This was because they were kinsmen of Ras Seyum, hereditary ruler of Haile Selassie’s ever-rebellious province of the Tigrai (1), and grandson of his eminent predecessor, the Emperor John. In contemporary Ethiopia, as in mediaeval Europe, men of such menacing eminence could not safely be allowed to go free; and true to his country’s traditions, Haile Selassie had taken the precaution of putting Ras Seyum and a clutch of his kinsmen away. Since Abraha and his father were outspoken protagonists as well as kinsmen of this Bonnie Prince Charlie, and were moreover believed to have had in a recent Tigrinyan revolt which had all but cut the Tigrai loose from imperial rule, there was no doubt what would happen to them if Haile Selassie were to get his hands on Eritrea. Abraha saw only one sure answer. That was excise the Tigrai from Ethiopia, merge it with Eritrea and so create a Greater Tigrai which would become independent and free. Not independent and free immediately, Lee would explain. Abraha was not one of those empty-headed ninnies who thought a country could be run without training and experience; and he knew only too well that his Tigrinya kinsmen would be starting from scratch. Thus an essential postulate to his plan for a greater Tigrai would be an initial period of, say, ten years’ British Trusteeship. The great thing about this splendid fellow, Abraha, Lee would say. Was that he really understood and appreciated what we were trying to do. No doubt, either, that Abraha also understood and appreciated the need to get the British involved if this bright idea of his was to stand a chance.

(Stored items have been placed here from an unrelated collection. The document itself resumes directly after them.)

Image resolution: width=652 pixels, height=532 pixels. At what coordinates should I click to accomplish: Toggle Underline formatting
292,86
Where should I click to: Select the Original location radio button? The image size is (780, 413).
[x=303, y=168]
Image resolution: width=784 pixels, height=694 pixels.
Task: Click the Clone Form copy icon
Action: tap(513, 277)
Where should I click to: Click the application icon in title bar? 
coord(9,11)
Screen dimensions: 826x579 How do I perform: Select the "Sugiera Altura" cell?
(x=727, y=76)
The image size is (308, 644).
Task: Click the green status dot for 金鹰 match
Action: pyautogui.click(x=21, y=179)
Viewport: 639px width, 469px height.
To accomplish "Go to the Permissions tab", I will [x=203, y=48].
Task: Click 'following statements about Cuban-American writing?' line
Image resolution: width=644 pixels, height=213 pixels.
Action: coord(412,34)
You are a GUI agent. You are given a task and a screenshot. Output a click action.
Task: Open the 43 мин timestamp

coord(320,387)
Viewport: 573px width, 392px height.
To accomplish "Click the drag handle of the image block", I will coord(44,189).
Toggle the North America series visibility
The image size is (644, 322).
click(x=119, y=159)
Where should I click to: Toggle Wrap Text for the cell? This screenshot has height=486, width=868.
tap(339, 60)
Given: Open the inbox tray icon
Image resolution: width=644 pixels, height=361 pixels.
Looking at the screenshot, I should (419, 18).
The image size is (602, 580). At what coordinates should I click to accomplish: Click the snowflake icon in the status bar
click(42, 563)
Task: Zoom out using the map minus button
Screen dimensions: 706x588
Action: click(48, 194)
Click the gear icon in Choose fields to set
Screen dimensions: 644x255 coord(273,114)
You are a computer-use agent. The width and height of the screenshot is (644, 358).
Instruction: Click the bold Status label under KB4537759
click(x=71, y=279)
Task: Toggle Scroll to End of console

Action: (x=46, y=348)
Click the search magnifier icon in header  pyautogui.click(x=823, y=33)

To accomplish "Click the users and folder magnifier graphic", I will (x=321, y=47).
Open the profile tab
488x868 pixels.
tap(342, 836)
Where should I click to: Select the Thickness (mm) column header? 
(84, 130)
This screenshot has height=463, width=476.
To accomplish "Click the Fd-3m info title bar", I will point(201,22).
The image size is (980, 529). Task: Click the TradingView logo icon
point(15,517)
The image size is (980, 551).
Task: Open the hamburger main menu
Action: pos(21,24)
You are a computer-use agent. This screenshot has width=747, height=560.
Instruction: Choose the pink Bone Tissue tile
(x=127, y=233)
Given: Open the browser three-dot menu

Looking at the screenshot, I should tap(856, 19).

Fanciful nonsense though I thought it, the Greater Tigrai plan was an instant success. Lee raved about it Longrigg’s advisers drooled over it and, finally, Longrigg himself swallowed it, it had, one most say, compelling attractions. The Abyssinian inhabitants of Eritrea’s Plateau district were ethnically Tigrinyans and historically the district had been a part, albeit a special part, of the Tigrai. On its own, neither Eritrea nor the Tigrai was economically viable; together they would add up to a good going concern. Lastly, the plan could be sure of the Tigrinyans’ fervent support. That said, the idea was moonshine –pure pie in the sky. This was 1944, not 1884 and to imagine that any British Government would contemplate annexing Ethiopia’s most ancient province or that Ethiopia would ever agree to letting the Tigrai secede fantasy. Of all people, a wise old bird like Longrigg should have known this. As it was, he not only backed Abraha’s folly, he let the whole of Eritrea know it.